Before Congress took up legislation this year, Customs and Border Protection had already embarked on another effort to employ fixed-site sensors to help Border Patrol agents catch smugglers and illegal immigrants.

The integrated fixed tower (IFT) and the remote video surveillance system are the agency’s latest attempt to field effective cameras and sensors.

Department of Homeland Security and CBP officials have said they are determined not to repeat the mistakes of the past, namely, attempting to field unproven technologies as “one-size-fits-all” solutions, and failing to listen to the users — the Border Patrol agents — to determine what they truly need to accomplish their job.

“We don’t want to go down the path that we went down in 2007 and 2008,” former CBP Commissioner W. Ralph Basham told National Defense.

DHS leaders have made it clear that they don’t want to push the technological envelope. “This is not experimental. They want proven technology that can be integrated, that can produce immediate results,” said Basham, who is now a consultant at the Command Consulting Group in Washington, D.C.

CBP spent $1.1 billion on the Secure Border Initiative, which included SBInet, a program originally designed to place a series of fixed towers along the border, and to stream live video from their cameras into Border Patrol vehicles. Although the ambitious concept was pared down over the years, prime contractor Boeing never delivered a fully working system and the program was ultimately canceled after five years of work in 2011.

In its wake comes the 10-year integrated fixed tower and the remote video surveillance system program budgeted at $1.14 billion and $224 million, respectively.

After sorting through proposals, CBP has downselected vendors for the IFT program.
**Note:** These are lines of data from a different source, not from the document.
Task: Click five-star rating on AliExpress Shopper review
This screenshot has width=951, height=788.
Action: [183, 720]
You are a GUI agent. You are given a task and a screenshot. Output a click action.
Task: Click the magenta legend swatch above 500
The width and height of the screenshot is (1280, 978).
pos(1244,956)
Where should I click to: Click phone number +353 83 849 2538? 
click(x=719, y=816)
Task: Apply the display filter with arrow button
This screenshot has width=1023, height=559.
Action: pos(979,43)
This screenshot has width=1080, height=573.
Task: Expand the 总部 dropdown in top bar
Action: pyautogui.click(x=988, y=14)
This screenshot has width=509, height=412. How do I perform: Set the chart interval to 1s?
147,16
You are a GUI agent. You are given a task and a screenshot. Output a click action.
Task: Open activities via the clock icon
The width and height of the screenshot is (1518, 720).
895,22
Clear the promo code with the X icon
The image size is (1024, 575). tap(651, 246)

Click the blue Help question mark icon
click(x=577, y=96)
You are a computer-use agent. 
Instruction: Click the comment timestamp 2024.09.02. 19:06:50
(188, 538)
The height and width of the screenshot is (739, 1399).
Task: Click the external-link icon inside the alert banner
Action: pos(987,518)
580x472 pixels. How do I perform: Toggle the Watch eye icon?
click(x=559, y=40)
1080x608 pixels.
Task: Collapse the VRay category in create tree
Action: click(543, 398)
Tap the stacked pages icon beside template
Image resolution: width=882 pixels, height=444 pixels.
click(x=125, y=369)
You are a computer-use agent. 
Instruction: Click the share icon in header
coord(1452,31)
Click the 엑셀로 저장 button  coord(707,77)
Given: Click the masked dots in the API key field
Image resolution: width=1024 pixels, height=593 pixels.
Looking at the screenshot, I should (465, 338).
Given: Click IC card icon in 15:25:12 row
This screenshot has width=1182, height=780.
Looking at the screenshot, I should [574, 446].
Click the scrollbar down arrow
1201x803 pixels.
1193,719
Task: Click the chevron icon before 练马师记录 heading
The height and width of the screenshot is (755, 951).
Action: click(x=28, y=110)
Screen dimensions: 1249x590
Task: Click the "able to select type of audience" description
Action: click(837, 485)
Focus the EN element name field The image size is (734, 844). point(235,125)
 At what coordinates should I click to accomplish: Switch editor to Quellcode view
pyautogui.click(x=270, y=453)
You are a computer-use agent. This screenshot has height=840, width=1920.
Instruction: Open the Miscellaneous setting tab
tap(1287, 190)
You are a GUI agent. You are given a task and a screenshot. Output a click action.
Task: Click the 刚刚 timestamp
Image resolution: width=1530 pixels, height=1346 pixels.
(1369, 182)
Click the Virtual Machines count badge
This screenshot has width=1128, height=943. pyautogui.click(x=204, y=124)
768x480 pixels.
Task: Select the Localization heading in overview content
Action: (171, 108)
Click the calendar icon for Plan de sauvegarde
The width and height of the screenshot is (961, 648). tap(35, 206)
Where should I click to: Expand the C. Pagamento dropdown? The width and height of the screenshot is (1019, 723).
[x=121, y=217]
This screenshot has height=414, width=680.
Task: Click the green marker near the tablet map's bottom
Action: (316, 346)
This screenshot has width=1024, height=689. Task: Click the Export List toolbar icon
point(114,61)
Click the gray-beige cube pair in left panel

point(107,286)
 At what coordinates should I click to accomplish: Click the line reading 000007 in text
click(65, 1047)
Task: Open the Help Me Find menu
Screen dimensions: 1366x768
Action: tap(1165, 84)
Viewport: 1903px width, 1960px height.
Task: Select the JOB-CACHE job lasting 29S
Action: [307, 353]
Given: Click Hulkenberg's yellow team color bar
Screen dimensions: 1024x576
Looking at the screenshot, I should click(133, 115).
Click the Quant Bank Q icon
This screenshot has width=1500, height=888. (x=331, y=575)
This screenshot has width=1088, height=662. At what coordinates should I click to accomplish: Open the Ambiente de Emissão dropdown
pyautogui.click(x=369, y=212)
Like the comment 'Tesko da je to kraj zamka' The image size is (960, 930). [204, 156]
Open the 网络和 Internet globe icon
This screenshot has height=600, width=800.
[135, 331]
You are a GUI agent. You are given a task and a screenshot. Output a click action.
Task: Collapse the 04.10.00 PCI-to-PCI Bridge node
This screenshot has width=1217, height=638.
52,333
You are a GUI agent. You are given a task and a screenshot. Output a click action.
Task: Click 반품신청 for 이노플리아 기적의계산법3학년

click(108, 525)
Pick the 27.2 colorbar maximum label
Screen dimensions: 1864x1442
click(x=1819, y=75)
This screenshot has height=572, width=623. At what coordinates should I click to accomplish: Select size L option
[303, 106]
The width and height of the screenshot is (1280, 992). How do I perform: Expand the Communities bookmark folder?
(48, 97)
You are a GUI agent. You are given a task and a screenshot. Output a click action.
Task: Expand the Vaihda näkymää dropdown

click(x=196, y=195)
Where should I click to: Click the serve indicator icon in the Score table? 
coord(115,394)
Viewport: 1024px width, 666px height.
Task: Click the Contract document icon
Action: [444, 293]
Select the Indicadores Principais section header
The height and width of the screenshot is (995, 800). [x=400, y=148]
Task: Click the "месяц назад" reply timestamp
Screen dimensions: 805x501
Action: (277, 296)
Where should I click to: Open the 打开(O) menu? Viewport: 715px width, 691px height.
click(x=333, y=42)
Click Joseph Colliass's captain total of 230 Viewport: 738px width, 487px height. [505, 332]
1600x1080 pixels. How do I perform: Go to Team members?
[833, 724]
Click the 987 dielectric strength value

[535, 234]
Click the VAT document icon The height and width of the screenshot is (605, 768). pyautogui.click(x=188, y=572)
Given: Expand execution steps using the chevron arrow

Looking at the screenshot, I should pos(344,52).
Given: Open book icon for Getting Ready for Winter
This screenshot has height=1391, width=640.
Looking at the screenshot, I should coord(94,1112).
They are expected to demonstrate their working systems this summer.

Robert Lee Maril, a professor of sociology at East Carolina University in Greenville, N.C., and author of two books about the Border Patrol — “The Fence” and “Patrolling Chaos,” said, “We keep making the same kinds of mistakes over and over. One of those mistakes is the belief that, ‘If we just find the right kind of technology, it will solve all of our problems.’”

Maril began his research while teaching at universities near the border in Brownsville, Texas, and maintains contacts in the Border Patrol. “The Fence” documents the pitfalls of the SBInet program and its fixed-tower predecessors, which date back to the 1990s.

CBP documents describing the IFT system read remarkably like SBInet, Maril noted.

One stated that the “systems will assist agents in detecting, tracking, identifying and classifying items of interest along our nation’s borders through a series of fixed sensor towers and command-and-control center equipment that displays information on a common operating picture.”

One of Maril’s findings is how Border Patrol agents were frozen out of the SBInet conversations. Vendors proposed engineering solutions without ever consulting the officers on the ground as to what they needed. Several Government Accountability Office reports on the program backed up those assertions. Higher-ups at CBP didn’t include input from the ultimate users of the system, either.

“I could never understand why they didn’t use the Border Patrol [agents] in terms of their expertise. They were essentially excluded from the decision-making process in terms of which technologies were needed and how to use them. They weren’t asked,” Maril said.

Shawn Moran, vice president of the National Border Patrol Council, the labor union representing agents, said he doesn’t have any first-hand knowledge that anyone lower than the command level has been consulted about the new program.

“Our concern is that we want a proven and tested technology that is going to help us do our job. ... Technology is great, but if we don’t have people available to respond to detections or sightings, the technologies are really worthless to us unless we can get someone there.”

As for the SBInet virtual fence, “Anytime it rained, the system thought we were being overrun by tens of thousands of people,” he said in an interview.

“We need things that are going to work and help us do our job. We don’t need all the bells and whistles if they are never going to be available,” he added.

Meanwhile, the Border Patrol is suffering under sequestration. Agents are having to double up in vehicles in order to save fuel, Moran said. He wished CBP could provide the agents the basics first: reliable vehicles, communication devices, uniforms and ammunition. 

Basham said CBP has come to realize that one technology isn’t going to solve all the problems on the border. There needs to be an almost mile-by-mile analysis of what is needed there.

“San Diego is different from the suburbs of San Diego, and it’s different than the desert of Arizona. We need to take a hard look at what can be effective and not get locked into a single solution because we have seen that that did not work,” he said.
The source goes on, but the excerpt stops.